I'm working with a Rails application that is currently creating classes before and after the User class has been created or saved. The problem I'm experiencing with this path is that one class is reading from a very large S3 AWS bucket, there are over 7,000 objects I need to add to our database. This whole process takes about 32ms to create objects and 2911ms to add these objects to the Batch database.
The reason why I am adding this to our database instead of simply reading the AWS bucket is
1) to add properties to these objects
2) for the objects to be available for the iPhone application
I'd love to figure out a way for this bucket to be read and created into a database before the Rails application finishes loading or run the code in the background.
Here is my Batch.rb code:
class Batch < ActiveRecord::Base
serialize :folder, JSON
has_many :tops
has_many :bottoms
def access_bucket
AwsAccess.new('curateanalytics', [], "", {}).sort_through_bucket
end
class AwsAccess
def initialize(bucket_name, array, current, obj)

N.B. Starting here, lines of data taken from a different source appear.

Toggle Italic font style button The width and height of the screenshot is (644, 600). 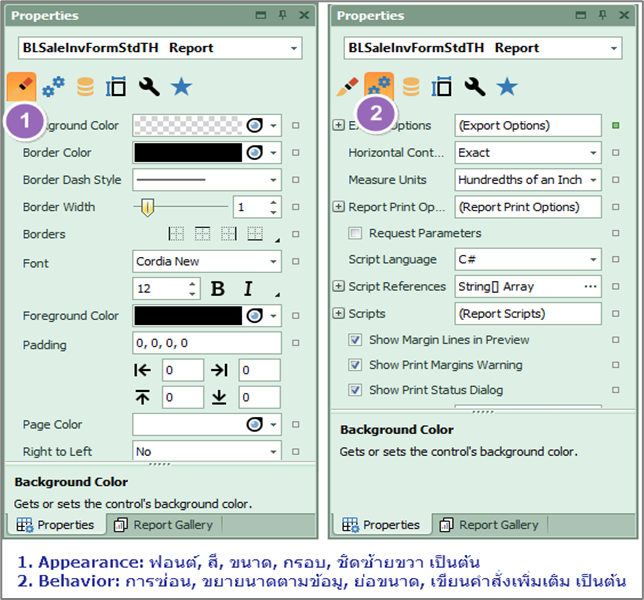pyautogui.click(x=247, y=289)
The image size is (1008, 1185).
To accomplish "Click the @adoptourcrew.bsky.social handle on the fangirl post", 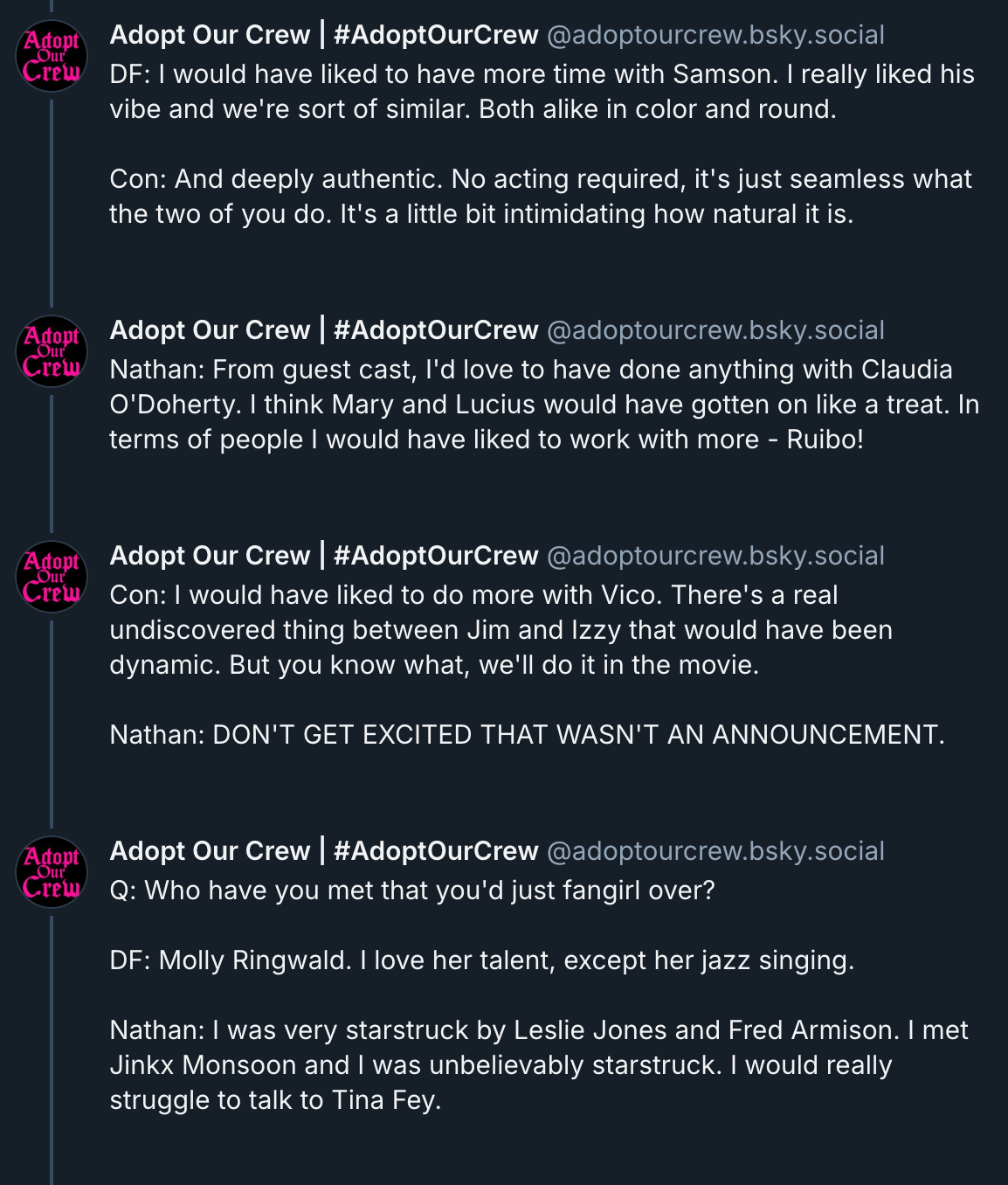I will 715,851.
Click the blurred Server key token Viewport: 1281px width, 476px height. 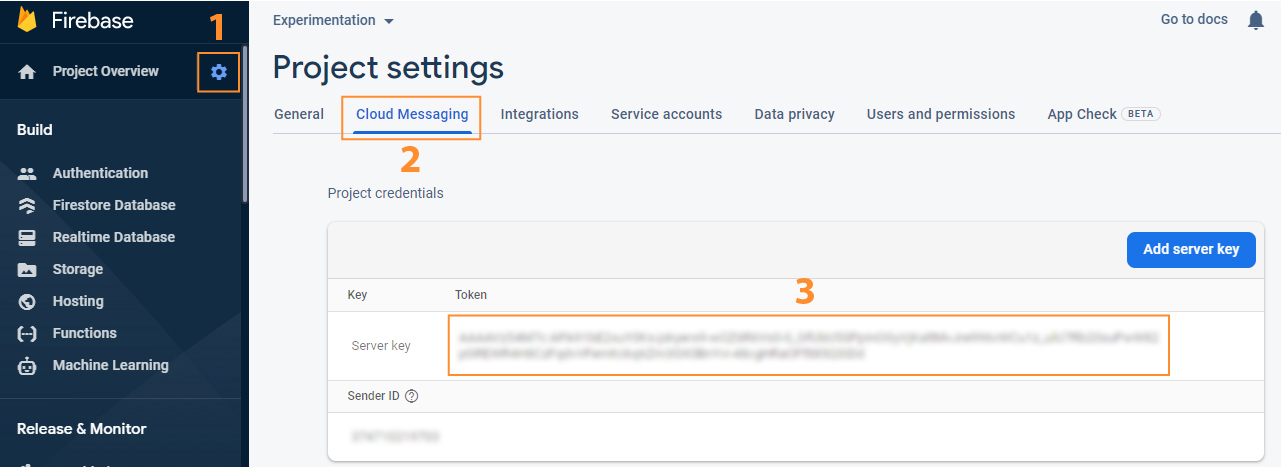pyautogui.click(x=808, y=345)
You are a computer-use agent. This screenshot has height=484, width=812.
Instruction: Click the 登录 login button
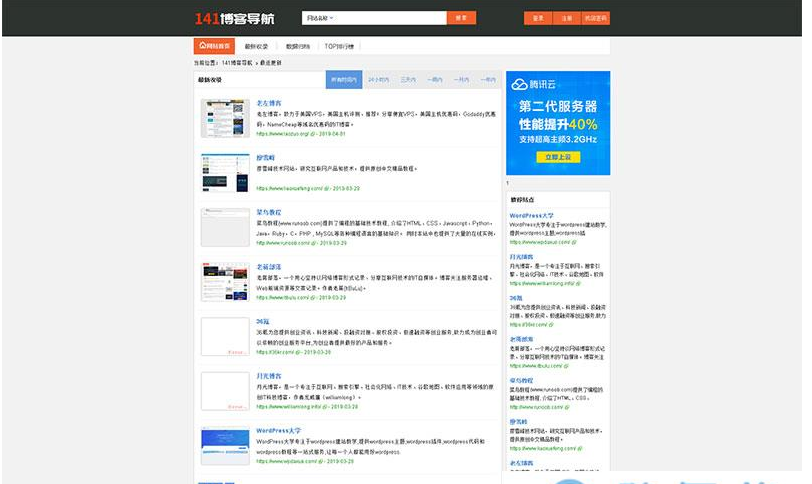point(538,18)
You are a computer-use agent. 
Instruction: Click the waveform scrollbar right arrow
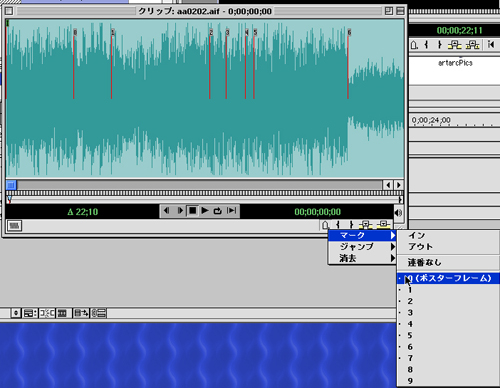pos(399,185)
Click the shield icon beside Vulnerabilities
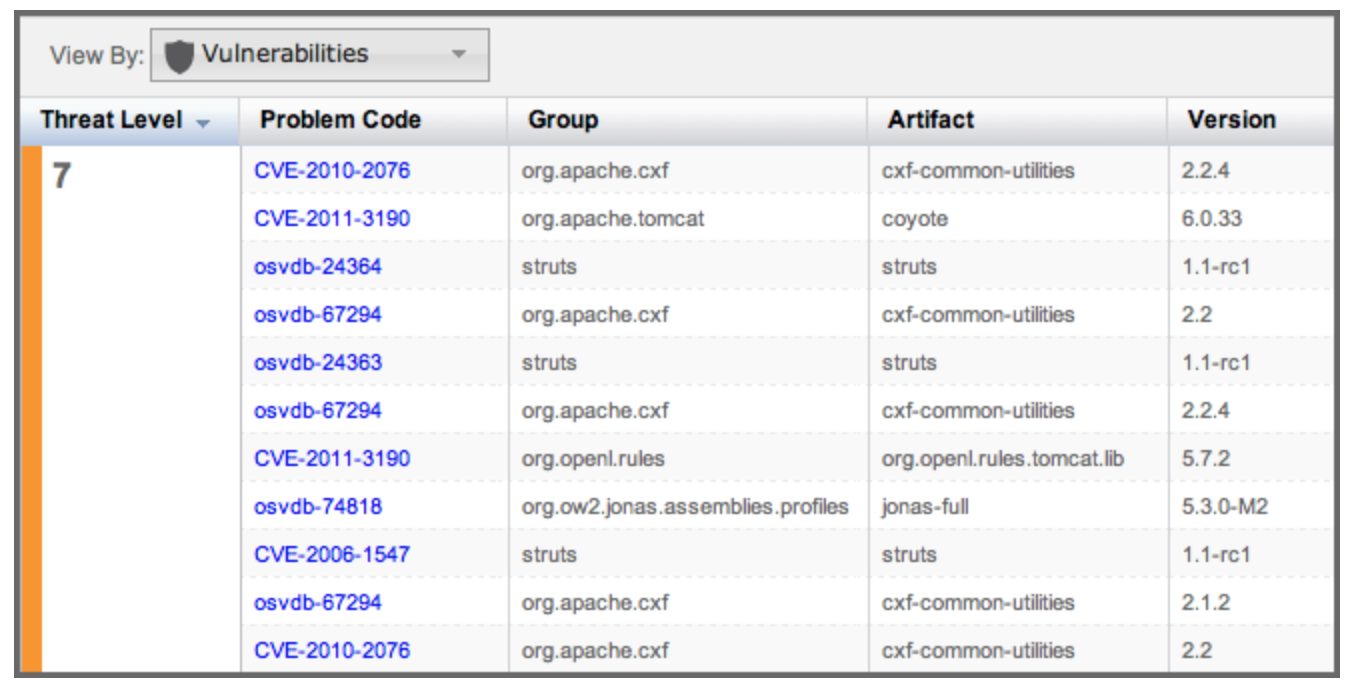1360x694 pixels. coord(179,55)
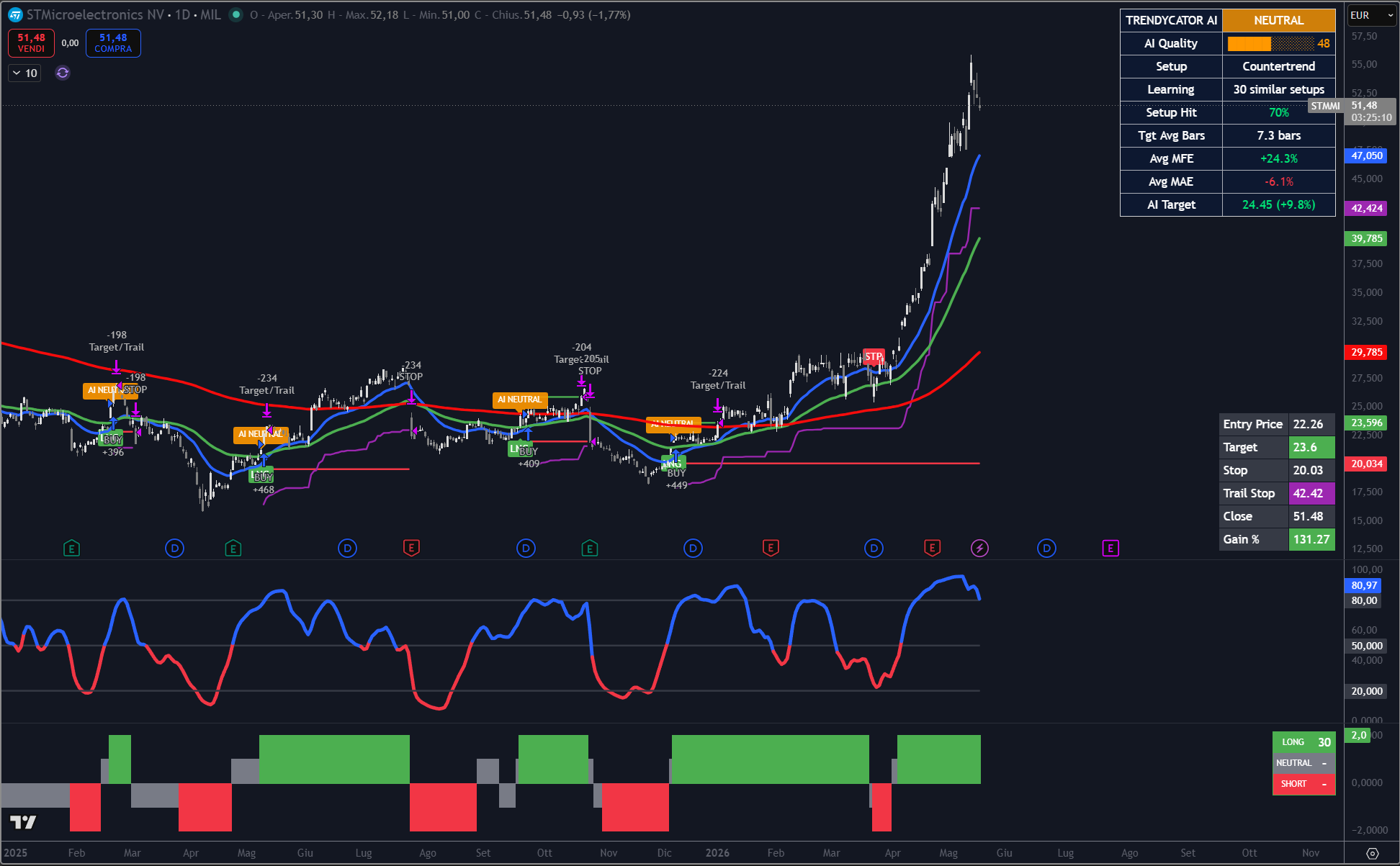Click the TradingView logo
Image resolution: width=1400 pixels, height=866 pixels.
pyautogui.click(x=23, y=821)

@bucket_name = bucket_name
@array = array
@current = current
@obj = obj
@newfolder
@newbatch
@newurl
end
def access_bucket
return AWS::S3.new.buckets[@bucket_name]
end
def sort_through_bucket
access_bucket.objects.each do |obj|
if obj_is_swipe_batch?(obj)
create_new_instances(obj)
if !obj_contains_key?
add_newfolder_key
end
if !current_equals_batch?
@current = @newbatch
if array_not_array?
@obj[@newfolder] << @array
end
end
if Properties.new(@newurl).find_properties[:main_category] == "Bottoms"
@bottom = Bottoms.create({:batch_folder => @newfolder, :batch_number => @newbatch , :file_name => @newurl.split("/").last.gsub("%26","&"), :url => @newurl, :properties => Properties.new(@newurl).find_properties})
end
if Properties.new(@newurl).find_properties[:main_category] == "Tops"
@top = Tops.create({:batch_folder => @newfolder, :batch_number => @newbatch, :file_name => @newurl.split("/").last.gsub("%26","&"), :url => @newurl, :properties => Properties.new(@newurl).find_properties})
end
end
end
end
def obj_is_swipe_batch?(obj)
return ((obj.key =~ /swipe batches/) && (obj.key =~ /jpg/))
end
def create_new_instances(obj)
@newfolder = obj.key.split("/")[1]
@newbatch = obj.key.split("/")[obj.key.split("/").length-2]
@newurl = "https://s3.amazonaws.com/curateanalytics/" + obj.key.gsub('&', '%26').gsub('swipe ', 'swipe+')
end
def obj_contains_key?
@obj.key?(@newfolder)
end
def add_newfolder_key
@obj.merge!(@newfolder => [])
end
def current_equals_batch?
@current == @newbatch
end
def array_not_array?
@array != []
end
end
class Properties
def initialize(bucket_url)
@bucket_url = bucket_url
@hash = {}
end
def find_properties
read_json
parse_json
parse_main
parse_sub
return @hash
end
def read_json
@json = JSON.parse(File.read(File.join(Rails.root, 'public', 'DatabaseArray.json')))
end
def parse_json
@json.each do |main|
@main = main
end
end
def parse_main
@main.each do |sub|
@sub = sub
end
end
def parse_sub
@sub.gsub("\"","")[1..-2].split(",").each do |properties|
@property = properties.split(":")
is_everything
end
end
def is_URL?
@property.first == "URL"
end
def is_File_Name?
@property.first == "File_Name"
end
def is_Main?
@property.second == "{Main_Category"
end
def is_everything
if !is_URL? && !is_File_Name? && is_Main?
hash_merge(@property.second.gsub!("{",""),@property.last)
elsif !is_URL? && !is_File_Name?
hash_merge(@property.first,@property.last)
end
end
def hash_merge(name, property)
@hash.merge!(name.parameterize.underscore.to_sym => property)
end
end
end
So far I've looked into putting this code as an initializer. I can access the /config/initializer/batch.rb file, it looks exactly the same as this batch.rb file using binding.pry but the code never runs.
I solved this problem by creating a custom rake task. I came to this conclusion from this post's second answer; after researching rakes and threads I decided running a rake task beforehand to populate my databases would work best as the S3 bucket I'm reading from will not change unless I allow it. For anyone looking into this question I needed to write
task :task_name => :environment do
DB0.connection
DB1.connection
...code...
end
and rewrite my code without methods.
Although running the rake file takes a short while my user sign-in on the website runs so much quicker.